Di antara tempat persinggahan iyyaka na’budu wa iyyaka nasta’in adalah isyfaq. Allah berfirman, “(Yaitu) orang-orang yang takut akan adzab) Rabb mereka, sedang mereka tidak melihat-Nya, dan mereka merasa takut akan (tibanya) hari kiamat.” (Al-Anbiya’: 49).
“Dan, sebagian mereka menghadap kepada sebagian yang lain saling tanya-menanya. Mereka berkata, Sesungguhnya kami dahulu, sewaktu berada di tengah-tengah keluarga kami, merasa takut (akan adzab).Maka Allah memberikan karunia kepada kami dan memelihara kami dari adzab neraka’.” (Ath-Thur: 25-27).

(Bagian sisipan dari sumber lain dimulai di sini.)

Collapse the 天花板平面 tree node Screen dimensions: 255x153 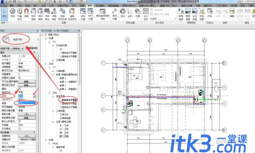click(x=53, y=46)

Isyfaq artinya rasa takut yang amat lembut terhadap orang yang ditakutinya. Perbandingannya dengan rasa takut seperti rasa belas kasihan dengan kasih sayang. Jadi ini merupakan kasih sayang yang amat lembut. Karenanya pengarang Manazilus-Sa’irin berkata, “Isyfaq adalah kewaspadaan secara terus-menerus yang disertai rasa sayang. Ada tiga derajat isyfaq:
Pertama, isyfaq terhadap jiwa kalau-kalau beralih ke pengingkaran, atau mengikuti jalan nafsu dan kedurhakaan serta pengingkaran ubudiyah. Sedangkan isyfaq terhadap amal ialah kalau-kalau amal itu sia-sia. Artinya takut kalau-kalau amalnya itu seperti yang difirmankan Allah, “Dan, Kami hadapi segala amal yang mereka kerjakan, lalu Kami jadikan amal itu (bagaikan) debu yang beterbangan.” (Al-Furqan: 23).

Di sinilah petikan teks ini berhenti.